# Gaming TV 2016 / 4k /  geringer, wenig Input Lag



## Andinistrator (17. Mai 2016)

Hallo Zusammen,
anbei moechte ich hier einen Thread zum Thema erstellen erstellen, und in #1 zusammenfassen. Anlass ist der Samsung  UE55JU6870UXZG, welcher gerade fuer 870 Euro im Internet kursiert. Die Erklaerung fuer diese Preise ist klar, es sind/kommen neue 4k TV Modelle auf den Markt

Ich suche ein 
- 55 Zoll Gaming TV, 
- 4k,
- min. 100Hz Pannel?
- Samsung hat hier z.B. SUHD/HDR1000 eingeführt, optional wenn sinnvoll
- OLED schon sinnvoll in Bezug auf P/L?

++++++

Zu erledigende Aufgaben -
1) Schreib aus dem Beitrag über Gaming-TVs alles von "# Gaming TV" bis hinunter zu "min. 100Hz Pannel?" wortgetreu ab.
2) Für welchen Preis kursiert der Samsung UE55JU6870UXZG laut dem Beitrag über Gaming-TVs gerade im Internet?
Die Zeilen darunter stammen aus einer anderen Quelle.

Quelldaten -
++++++

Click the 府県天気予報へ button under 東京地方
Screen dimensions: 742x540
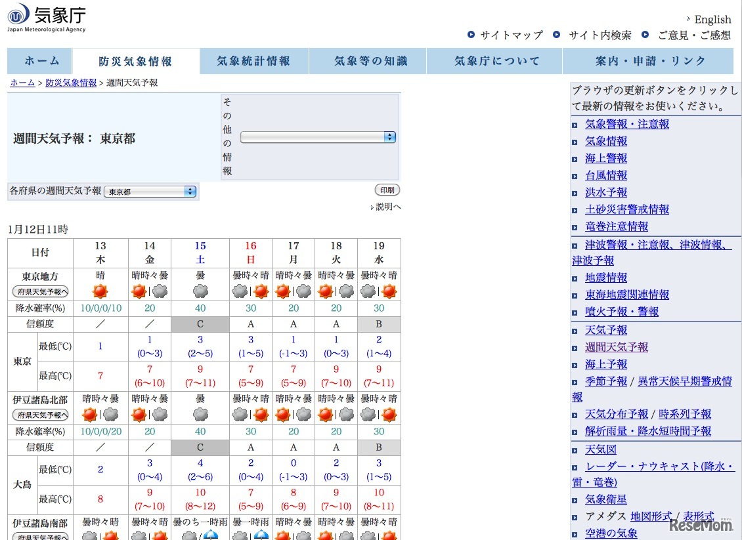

++++++

Antworten je Aufgabe -
1)
# Gaming TV 2016 / 4k /  geringer, wenig Input Lag



## Andinistrator (17. Mai 2016)

Hallo Zusammen,
anbei moechte ich hier einen Thread zum Thema erstellen erstellen, und in #1 zusammenfassen. Anlass ist der Samsung  UE55JU6870UXZG, welcher gerade fuer 870 Euro im Internet kursiert. Die Erklaerung fuer diese Preise ist klar, es sind/kommen neue 4k TV Modelle auf den Markt

Ich suche ein 
- 55 Zoll Gaming TV, 
- 4k,
- min. 100Hz Pannel?

2) Für 870 Euro.